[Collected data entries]
□ □ □ □ □

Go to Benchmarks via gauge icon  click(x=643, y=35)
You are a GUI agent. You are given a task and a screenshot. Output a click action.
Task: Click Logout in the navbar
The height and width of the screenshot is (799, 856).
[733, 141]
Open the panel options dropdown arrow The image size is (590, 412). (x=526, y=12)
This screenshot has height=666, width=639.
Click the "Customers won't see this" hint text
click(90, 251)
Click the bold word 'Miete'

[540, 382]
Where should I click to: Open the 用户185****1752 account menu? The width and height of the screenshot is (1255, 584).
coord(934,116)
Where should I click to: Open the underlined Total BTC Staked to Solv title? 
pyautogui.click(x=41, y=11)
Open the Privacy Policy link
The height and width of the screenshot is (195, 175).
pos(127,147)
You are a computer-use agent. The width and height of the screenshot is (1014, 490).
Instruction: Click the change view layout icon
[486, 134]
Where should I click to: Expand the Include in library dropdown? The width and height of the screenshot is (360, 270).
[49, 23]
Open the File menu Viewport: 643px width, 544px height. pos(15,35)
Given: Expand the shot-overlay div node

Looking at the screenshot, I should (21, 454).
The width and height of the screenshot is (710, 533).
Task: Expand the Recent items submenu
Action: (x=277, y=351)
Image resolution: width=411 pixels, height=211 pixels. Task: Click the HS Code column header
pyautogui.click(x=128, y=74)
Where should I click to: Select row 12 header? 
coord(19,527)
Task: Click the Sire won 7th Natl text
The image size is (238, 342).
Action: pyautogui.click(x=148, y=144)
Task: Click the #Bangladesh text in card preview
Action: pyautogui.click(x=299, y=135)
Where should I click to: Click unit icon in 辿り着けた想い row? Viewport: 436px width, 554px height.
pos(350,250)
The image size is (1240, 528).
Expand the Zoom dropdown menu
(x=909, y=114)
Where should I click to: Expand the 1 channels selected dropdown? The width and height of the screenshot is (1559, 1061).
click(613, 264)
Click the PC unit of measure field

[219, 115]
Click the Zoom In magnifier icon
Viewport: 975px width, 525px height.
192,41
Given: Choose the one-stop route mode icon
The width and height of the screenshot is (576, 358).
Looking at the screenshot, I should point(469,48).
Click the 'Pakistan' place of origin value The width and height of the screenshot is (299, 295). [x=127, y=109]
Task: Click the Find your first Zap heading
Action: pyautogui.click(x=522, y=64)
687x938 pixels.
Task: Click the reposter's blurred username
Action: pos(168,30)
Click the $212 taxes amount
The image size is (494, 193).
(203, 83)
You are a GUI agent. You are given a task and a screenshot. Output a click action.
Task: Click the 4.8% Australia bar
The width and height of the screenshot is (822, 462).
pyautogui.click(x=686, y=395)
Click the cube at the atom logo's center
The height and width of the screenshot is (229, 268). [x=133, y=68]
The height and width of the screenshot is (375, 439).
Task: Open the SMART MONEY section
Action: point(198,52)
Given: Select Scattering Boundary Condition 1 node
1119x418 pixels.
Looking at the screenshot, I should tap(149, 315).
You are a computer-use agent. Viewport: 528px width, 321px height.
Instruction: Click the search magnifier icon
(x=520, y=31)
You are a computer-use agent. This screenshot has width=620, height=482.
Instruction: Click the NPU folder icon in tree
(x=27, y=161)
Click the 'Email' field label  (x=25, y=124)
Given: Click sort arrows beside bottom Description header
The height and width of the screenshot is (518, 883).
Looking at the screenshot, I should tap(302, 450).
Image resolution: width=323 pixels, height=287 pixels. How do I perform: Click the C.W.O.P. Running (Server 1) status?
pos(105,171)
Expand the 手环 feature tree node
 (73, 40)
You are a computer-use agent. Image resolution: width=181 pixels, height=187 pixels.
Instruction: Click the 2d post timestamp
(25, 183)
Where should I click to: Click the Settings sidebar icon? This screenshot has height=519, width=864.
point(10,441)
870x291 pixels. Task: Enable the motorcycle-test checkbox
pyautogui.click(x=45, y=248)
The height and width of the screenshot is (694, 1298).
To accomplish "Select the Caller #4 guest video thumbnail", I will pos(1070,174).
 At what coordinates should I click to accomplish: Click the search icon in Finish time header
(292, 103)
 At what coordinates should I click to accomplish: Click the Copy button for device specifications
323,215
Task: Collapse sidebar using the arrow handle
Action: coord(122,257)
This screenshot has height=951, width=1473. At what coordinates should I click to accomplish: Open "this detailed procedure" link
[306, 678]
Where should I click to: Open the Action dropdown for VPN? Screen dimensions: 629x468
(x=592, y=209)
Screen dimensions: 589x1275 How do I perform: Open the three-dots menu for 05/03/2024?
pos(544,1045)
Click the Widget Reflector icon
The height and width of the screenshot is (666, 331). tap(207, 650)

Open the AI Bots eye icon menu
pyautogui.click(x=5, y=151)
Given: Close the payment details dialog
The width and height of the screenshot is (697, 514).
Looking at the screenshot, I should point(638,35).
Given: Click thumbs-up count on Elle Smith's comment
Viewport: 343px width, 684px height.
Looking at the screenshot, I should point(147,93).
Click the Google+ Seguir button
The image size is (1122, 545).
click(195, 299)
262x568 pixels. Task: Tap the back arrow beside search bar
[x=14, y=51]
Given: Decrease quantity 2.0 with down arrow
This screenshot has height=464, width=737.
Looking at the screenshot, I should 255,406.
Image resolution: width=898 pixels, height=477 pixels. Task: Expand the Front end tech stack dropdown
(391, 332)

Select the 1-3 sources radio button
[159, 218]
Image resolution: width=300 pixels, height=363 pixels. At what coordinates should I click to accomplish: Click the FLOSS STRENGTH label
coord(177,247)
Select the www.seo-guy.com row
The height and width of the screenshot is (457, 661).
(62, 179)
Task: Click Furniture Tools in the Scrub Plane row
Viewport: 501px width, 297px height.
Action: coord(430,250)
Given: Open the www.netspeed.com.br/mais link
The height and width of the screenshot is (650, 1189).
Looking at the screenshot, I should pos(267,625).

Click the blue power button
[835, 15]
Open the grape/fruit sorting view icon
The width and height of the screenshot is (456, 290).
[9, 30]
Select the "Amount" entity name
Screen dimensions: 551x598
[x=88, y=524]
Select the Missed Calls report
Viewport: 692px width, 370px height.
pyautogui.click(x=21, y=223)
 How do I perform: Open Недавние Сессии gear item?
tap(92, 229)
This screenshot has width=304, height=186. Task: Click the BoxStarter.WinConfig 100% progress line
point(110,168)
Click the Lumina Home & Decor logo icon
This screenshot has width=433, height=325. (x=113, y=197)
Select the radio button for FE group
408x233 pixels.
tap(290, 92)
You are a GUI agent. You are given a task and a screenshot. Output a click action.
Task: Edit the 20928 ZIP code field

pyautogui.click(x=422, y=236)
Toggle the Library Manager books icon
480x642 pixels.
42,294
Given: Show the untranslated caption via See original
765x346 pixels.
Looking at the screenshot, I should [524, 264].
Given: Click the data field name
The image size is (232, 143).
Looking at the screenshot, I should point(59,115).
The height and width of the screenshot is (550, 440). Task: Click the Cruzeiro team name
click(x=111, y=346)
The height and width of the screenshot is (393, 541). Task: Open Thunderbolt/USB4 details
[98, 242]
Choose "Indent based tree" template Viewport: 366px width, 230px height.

□ □ □ □ □

→ What you should do: In the data above, how many lines hold the string "computer"? Give the number by itself.

→ Expected answer: 4